L’année 2020 est celle qui vient célébrer les 100 ans du pays ! Un bien triste anniversaire que ce centenaire. Le Liban fait aujourd’hui face à son destin. Ce n’est pas seulement une crise financière qui le tourmente - après avoir vécu une longue guerre fratricide (1975-1990) - c’est de son existence même dont il est question aujourd’hui. Que vaut un pays si ses populations n’arrivent pas à manger et se suicident de faim ? Ali Al-Haq avait 60 ans lorsqu’il a tourné son revolver contre sa tempe et s’est tué au vue de tous et en pleine rue. Malheureusement, ce cas n’est pas isolé et plusieurs suicides suivront. 

Le Liban suffoque, plus personne n’arrive à le diriger. Pour l’heure la classe politique se déchire, Alain Bifani, directeur général du ministère des Finances et chargé négocier avec le FMI a quitté son poste. Les magasins ferment à Beyrouth, à Tripoli et dans bien d’autres villes libanaises. Le manque de liquidités bloque tout le pays et prend ses populations en otage. 

Après un répit qui aura duré le temps de la pandémie, manifestations et soulèvements populaires reprennent. Tripoli est devenue le centre de la contestation. Ici on dit préférer mourir du coronavirus que de la faim. La délinquance a, par ailleurs, atteint des niveaux records dues au chômage, au grand désespoir des habitants. 

Au Liban on parle d’« élite banquière » qui échappe à tout contrôle. Des fuites de capitaux ont été décriés récemment encore et le pays évolue d’un scandale financier à un autre. Le FMI a d’ailleurs conditionné son aide par l’instauration d’un contrôle des capitaux mais là encore ce n’est pas gagné… Le 13 juillet, le Fond Monétaire International a réitéré sa demande et veut des réponses claires : « Il est très important que les autorités s'unissent autour du plan du gouvernement. De notre côté, nous sommes prêts à travailler avec les autorités pour améliorer le plan là où c'est nécessaire », a déclaré Athanasios Arvanitis, directeur adjoint du FMI pour le Moyen-Orient et l'Asie centrale. Pour mémoire Le ministre des Finances, Ghazi Wazni, avait déclaré que les pourparlers avec le FMI étaient suspendus. Ce plan de sauvetage semble bien compromis et difficile à mettre en place. Les différentes fractions de la classe politique se déchirent et les guerres de clan n’ont pas fini de faire des victimes. 

Face à l’incapacité du gouvernement à trouver une sortie de crise, la société civile s’est organisée. Repas et soins médicaux sont distribués par des bénévoles et des fonds ont été levés pour venir en aide aux commerces en difficultés.

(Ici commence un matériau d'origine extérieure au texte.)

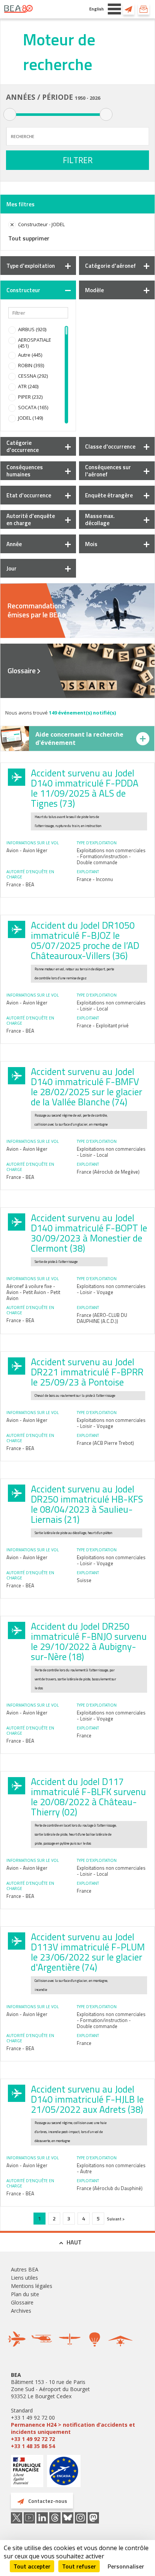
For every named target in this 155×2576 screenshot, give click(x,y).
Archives (21, 2310)
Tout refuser (79, 2566)
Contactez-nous (128, 9)
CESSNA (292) (33, 376)
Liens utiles (24, 2277)
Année (14, 544)
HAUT (74, 2242)
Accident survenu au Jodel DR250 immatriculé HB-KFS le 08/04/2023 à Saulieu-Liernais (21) (87, 1504)
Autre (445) (30, 355)
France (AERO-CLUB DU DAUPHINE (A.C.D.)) (102, 1318)
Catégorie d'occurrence (22, 446)
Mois (91, 544)
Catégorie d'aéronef (110, 266)
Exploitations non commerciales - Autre (111, 2168)
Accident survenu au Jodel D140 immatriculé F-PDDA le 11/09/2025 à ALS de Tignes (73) (84, 788)
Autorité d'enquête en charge (30, 519)
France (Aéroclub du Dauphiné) (110, 2188)
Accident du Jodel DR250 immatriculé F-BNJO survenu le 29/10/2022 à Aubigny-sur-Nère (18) (89, 1641)
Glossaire (22, 670)
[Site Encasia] (64, 2474)
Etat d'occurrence (28, 495)
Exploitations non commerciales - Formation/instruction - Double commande (111, 856)
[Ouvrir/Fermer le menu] (114, 9)
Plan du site (25, 2294)
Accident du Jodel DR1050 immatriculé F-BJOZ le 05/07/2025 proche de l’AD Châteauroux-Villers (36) (85, 940)
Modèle (94, 290)
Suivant (114, 2219)
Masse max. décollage (100, 519)
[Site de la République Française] (27, 2472)
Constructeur (23, 290)
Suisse (84, 1580)
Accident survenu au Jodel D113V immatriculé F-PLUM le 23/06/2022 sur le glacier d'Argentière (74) (88, 1952)
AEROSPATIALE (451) (34, 343)
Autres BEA (24, 2269)
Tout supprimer (28, 238)
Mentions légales (31, 2285)
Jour (11, 568)
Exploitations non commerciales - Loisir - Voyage (111, 1289)
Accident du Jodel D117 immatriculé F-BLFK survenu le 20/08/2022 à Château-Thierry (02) (88, 1796)
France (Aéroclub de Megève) (108, 1171)
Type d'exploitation (30, 266)
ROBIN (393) (31, 365)
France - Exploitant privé (103, 1025)
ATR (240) (28, 386)
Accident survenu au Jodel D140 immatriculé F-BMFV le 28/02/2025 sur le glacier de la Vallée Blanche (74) (86, 1086)
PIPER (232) (30, 397)
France (84, 1735)
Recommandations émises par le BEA (36, 610)
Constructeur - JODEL (41, 224)
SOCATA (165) (33, 407)
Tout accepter (32, 2566)
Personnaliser (126, 2566)
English (96, 9)
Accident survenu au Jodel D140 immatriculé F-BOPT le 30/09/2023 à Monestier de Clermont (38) (89, 1233)
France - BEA (20, 884)
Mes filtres (20, 204)
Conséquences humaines (24, 470)
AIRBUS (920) (32, 329)
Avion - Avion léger (26, 850)
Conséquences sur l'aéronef (108, 470)
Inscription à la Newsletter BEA (143, 9)
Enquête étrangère (109, 495)
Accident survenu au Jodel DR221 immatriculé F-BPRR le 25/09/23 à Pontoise (87, 1372)
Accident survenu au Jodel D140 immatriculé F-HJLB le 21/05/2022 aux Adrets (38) (87, 2099)
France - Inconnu (95, 879)
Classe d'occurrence (110, 446)
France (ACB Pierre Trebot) (105, 1443)
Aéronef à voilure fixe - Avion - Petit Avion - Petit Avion (33, 1292)
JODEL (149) (30, 418)
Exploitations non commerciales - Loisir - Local (111, 1005)
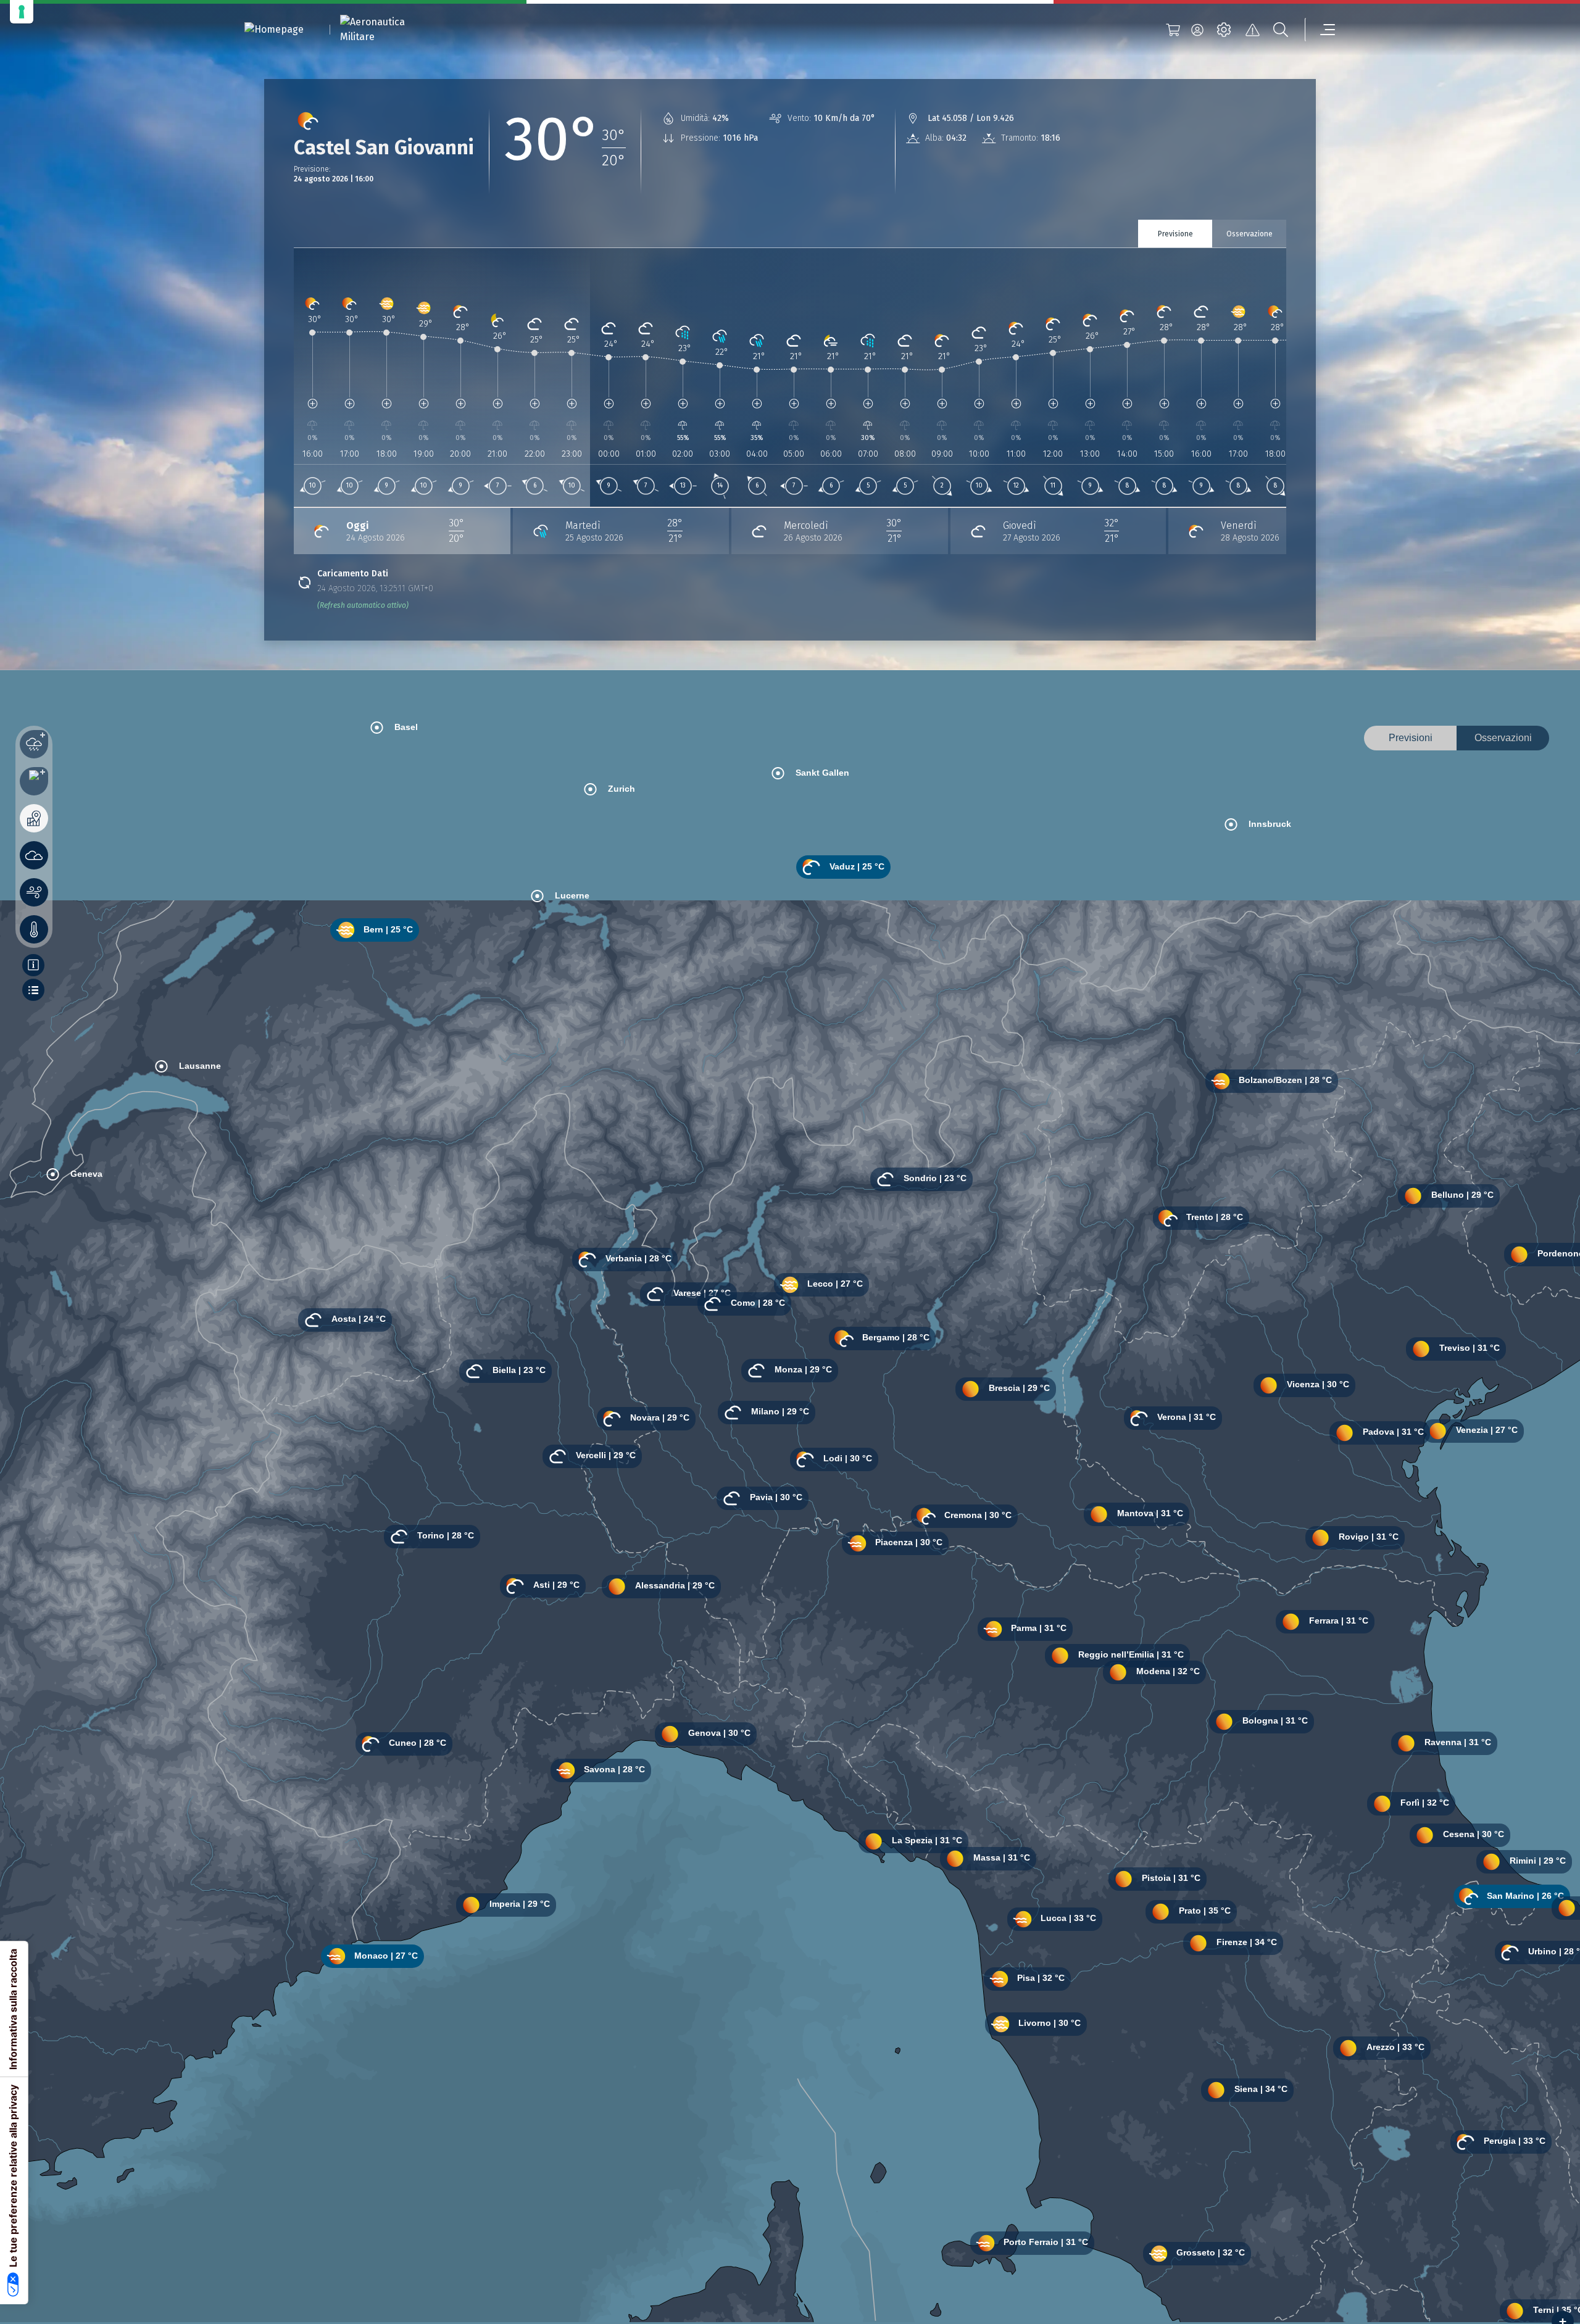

Les Libanais ne manquent pas d’imagination et le troc est devenu une nouvelle façon d’échanger biens et marchandises. Des pages facebook ont été créées à cet effet et d’autres pour encourager le commerce local. Très vite cette option a pris un essor considérable. 

Les Libanais tentent par tous les moyens de sortir de cette mauvaise passe mais ce qui est sûr c’est qu’ils ont besoin aussi -et surtout- de leur gouvernement, qui pour l’heure se montre incapable à résoudre leurs problèmes.